Ilgazlılar
ve Tosya Pirinci
Bu meşhur mahsulün nefasetini nasıl ihlal ediyorlar?
Tosya
Tosya
pirinçleri ve buğdayları meşhur olan bir kazamızdır. Pirinç istihsâlâtında en
büyük bir amil olan “Devrez Çayı” Tosya’yı hazinelere gark etmektedir. Kargı ile
Tosya arasında Kızılırmak’a dökülen Devrez vadisi hep çalışkan Tosyalılar
tarafından ihtimamla ekilen ve bakılan çeltik tarlaları ile doludur. Bilhassa Ağustos
aylarına doğru bu vadi ucu bucağı bulunmayan bir yeşillik meydana çıkmaktadır. Tosyalıların
ektikleri çeltik tarlalarının mesahası 75-80 bin dönümü geçmektedir. Köylü tarafından
işlenilen bu arazinin hemen hepsi Tosya kasabasında oturan zenginlerin olduğu
için köylü, çeltik işlerinde ortağına iş yapmakta ve sabahtan akşama kadar
kızgın Temmuz güneşinin altında çalışarak kazandığı çeltiğin yarısını hiçbir gûnâ
emeği sebkat etmemiş bulunan ağaya tevdi etmeğe mecbur kalmaktadır. Fakat bu
sene Devrez’de su az olduğu gibi, Tosya pirinçlerinin şöhretini bütün bütün
kaybettirecek bazı hareketler istihsâlât üzerinde fena tesirler yapmıştır. Devrez’in
menbaı Çankırı vilayetinin daha ilerilerindedir. Yalnız Çankırı’nın Ilgaz
kazası, Tosya’da çeltik alet olalıdan beri bir santimetre murabbaı bile çeltik
ekmediği halde son iki sene zarfında çeltik yapmak hevesine düşmüş ve çeltik
için hiçbir sulu bilmeyerek beyhude yere Devrez’in suyunu yaptıkları çeltik
tarlalarına çevirmişler. Bu suretle Tosya çeltiklerinin hali susuzluktan
fenalaşmış, Ilgazlılar da cahil olduklarından bir menfaat temin edememişlerdir.

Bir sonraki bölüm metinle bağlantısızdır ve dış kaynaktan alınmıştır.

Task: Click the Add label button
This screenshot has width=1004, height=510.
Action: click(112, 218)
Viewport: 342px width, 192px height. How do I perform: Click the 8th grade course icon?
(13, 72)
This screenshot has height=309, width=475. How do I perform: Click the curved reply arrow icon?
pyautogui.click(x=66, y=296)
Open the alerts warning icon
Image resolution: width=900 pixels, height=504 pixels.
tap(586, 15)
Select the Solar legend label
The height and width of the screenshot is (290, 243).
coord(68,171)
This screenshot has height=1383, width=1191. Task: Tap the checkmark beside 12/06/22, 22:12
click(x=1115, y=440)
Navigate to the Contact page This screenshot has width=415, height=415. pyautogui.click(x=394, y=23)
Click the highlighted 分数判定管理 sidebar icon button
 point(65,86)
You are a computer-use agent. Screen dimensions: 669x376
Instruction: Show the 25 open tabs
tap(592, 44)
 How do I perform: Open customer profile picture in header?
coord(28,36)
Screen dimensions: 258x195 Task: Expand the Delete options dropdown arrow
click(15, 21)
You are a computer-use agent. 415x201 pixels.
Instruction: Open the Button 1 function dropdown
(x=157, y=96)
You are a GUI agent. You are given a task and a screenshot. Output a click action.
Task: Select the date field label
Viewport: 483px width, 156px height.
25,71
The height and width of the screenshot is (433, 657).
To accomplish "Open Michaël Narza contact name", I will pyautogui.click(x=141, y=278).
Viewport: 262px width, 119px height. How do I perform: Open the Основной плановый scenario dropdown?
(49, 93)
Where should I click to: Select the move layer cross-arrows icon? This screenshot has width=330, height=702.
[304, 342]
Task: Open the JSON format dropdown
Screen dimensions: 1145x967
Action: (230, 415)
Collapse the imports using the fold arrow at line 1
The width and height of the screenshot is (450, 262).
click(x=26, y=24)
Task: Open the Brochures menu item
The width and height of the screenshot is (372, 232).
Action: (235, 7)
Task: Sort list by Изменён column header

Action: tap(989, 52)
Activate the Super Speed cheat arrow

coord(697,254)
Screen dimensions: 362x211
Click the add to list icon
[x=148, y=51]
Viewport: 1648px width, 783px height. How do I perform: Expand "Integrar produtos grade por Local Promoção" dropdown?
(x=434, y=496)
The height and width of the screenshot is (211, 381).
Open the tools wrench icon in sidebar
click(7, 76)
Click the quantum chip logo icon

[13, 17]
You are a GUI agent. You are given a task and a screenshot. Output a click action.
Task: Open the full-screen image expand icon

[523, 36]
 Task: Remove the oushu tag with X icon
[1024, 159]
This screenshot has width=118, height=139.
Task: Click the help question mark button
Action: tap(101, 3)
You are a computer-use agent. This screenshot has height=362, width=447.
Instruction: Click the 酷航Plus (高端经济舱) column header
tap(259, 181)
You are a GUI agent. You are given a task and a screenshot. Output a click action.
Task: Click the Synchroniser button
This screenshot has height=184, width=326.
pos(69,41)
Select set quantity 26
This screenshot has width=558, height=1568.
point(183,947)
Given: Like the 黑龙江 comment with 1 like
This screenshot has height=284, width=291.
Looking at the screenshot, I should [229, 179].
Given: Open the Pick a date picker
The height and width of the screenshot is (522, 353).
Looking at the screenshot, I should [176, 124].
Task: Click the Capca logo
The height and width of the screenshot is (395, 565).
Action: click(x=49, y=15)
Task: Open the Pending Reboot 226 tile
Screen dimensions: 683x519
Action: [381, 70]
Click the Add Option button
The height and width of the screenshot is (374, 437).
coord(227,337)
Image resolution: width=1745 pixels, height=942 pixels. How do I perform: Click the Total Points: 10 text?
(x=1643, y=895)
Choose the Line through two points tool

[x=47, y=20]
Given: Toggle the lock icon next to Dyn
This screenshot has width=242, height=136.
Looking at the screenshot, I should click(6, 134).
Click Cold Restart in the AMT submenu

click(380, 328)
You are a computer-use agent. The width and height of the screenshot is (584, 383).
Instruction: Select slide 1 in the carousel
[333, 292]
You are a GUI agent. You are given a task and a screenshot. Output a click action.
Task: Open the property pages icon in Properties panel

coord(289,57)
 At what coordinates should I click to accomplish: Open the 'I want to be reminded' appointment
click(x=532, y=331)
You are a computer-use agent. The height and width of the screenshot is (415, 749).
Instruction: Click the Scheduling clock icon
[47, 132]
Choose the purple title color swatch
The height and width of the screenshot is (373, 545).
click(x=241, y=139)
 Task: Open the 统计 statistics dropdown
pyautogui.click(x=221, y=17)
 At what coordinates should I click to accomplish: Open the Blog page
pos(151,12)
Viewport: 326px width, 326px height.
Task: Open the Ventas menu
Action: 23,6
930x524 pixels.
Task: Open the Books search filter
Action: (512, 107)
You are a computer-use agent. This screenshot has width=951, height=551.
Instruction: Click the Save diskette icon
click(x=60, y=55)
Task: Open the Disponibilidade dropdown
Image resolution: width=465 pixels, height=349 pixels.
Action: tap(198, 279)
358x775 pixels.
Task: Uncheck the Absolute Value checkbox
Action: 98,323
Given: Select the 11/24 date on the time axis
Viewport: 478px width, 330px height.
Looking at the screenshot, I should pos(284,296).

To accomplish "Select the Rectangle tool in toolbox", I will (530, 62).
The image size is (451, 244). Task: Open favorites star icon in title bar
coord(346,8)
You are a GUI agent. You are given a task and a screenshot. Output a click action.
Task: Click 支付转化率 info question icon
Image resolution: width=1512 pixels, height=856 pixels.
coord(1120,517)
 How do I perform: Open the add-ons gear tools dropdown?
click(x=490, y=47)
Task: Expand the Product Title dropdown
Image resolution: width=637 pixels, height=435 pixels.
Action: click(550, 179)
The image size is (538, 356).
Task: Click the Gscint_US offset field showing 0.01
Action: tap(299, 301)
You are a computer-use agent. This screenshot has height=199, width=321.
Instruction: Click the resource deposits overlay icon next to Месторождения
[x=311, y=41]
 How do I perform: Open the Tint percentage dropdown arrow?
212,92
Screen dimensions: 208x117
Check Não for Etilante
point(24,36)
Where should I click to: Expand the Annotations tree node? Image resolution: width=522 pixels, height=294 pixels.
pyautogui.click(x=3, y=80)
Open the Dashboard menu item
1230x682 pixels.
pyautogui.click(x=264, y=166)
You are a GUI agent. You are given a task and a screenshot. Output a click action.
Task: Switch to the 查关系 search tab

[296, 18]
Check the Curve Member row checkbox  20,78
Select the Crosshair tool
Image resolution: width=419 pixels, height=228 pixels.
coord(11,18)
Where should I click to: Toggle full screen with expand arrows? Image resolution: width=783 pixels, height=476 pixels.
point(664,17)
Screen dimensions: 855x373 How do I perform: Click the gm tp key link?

Ilgazlıların Devrez’e olan bu fuzuli müdahalesi Tosya çeltikçilerini fena halde
sinirlendirmiş ve iki kaza arasında münazaalar çıkmasına sebep olmuş. Benim Tosya’da
bulunduğum sırada iki kaza arasında çıkan bu ihtilafın halli için Çankırı ve
Kastamonu vilayetlerinden bir heyet gelmiştir.
Tosya
pirincinin nefaset ve şöhretini ihlal edici bir mahiyet arzeden Ilgazlıların bu
fuzuli müdahalelerine her halde bir nihayet verilmesi icap etmektedir.
Tosyalılar
yaz geldiği zaman hep bağlara çekiliyorlar ve kasabada birkaç memurdan başka
kimse bulunmuyor.
Gündüz
kasabada işi olanlar da akşam merkeplerine binerek bağların yolunu tutuyorlar. Gece
oldu mu artık ne bir lokanta, ne de bir açık dükkân bulmak imkânı olmuyor. Tosyalıların
bağa gitmelerinin acısını, asıl yabancı olanlar çekiyorlar. Daha doğrusu ben
çektim ve tam bir gece aç kalmak ve aç yatmak bedbahtlığında bulundum.
Tosya’da
gündüzleri yemek yenebilecek şöyle böyle bir aşçı dükkânı var. Akşam yemek
yiyecekler gündüzden yemek tembih edeceklermiş… Ben bilmediğim için tembihte
bulunamamışım ve nihayet aç kalmışım.
Tosya’da
nazar-ı dikkatimi celbeden bir meseleden bahsedeyim: Seyahatim esnasında, her
gittiğim otel ve handa gelen yolcunun hüviyetinin tespiti için imlası lazım
gelen bir cüzdan var. Her yerde bu cüzdanın muhteviyatı birbirinin aynı. Yalnız
Tosya’daki çok orijinal bir halde… Diğerlerinin hüviyetin tespiti için adı,
babasının adı, işi, gücü, ne zaman geldiği, ne zaman gideceği, beraberinde
kimse olup olmadığı vs… Tosya’daki Defter-i Hâkânî kayıt defterleri gibi kalın,
enli, battal bir defter, bir sahifede belki 25 hane var. Misafir bu sütunlarda
sorulan her şeyi yazmak mecburiyetinde. Şayet bir tanesine cevap vermediniz mi
büyük bir cürüm işlemiş oldunuz. Ve otelci derhal size cürmünüzün temas ettiği
ceza kanununun mevâdd-ı mahsûsasını hatırlatır. Bu sütunlarda şunlara cevap vermek
mecburiyeti vardır.
Boyu,
posu, sıkleti, suratının biçimi, bıyığının şekli, gözlerinin rengi, şişman mı,
zayıf mı, elbisenin rengi, biçimi, şapkanın cinsi, azasında bir noksanlık var
mı?... Hatırımda kalmadı. Daha buna benzer acaip bir sürü sualler…
Tosya’da
tetkike değer mevzulardan birisi de “Bedesten”dir. Çok eski zamanlardan kalma,
her tarafı kalın taş duvarla kaplı olan bedesteni çarşının ortasında bulunuyor.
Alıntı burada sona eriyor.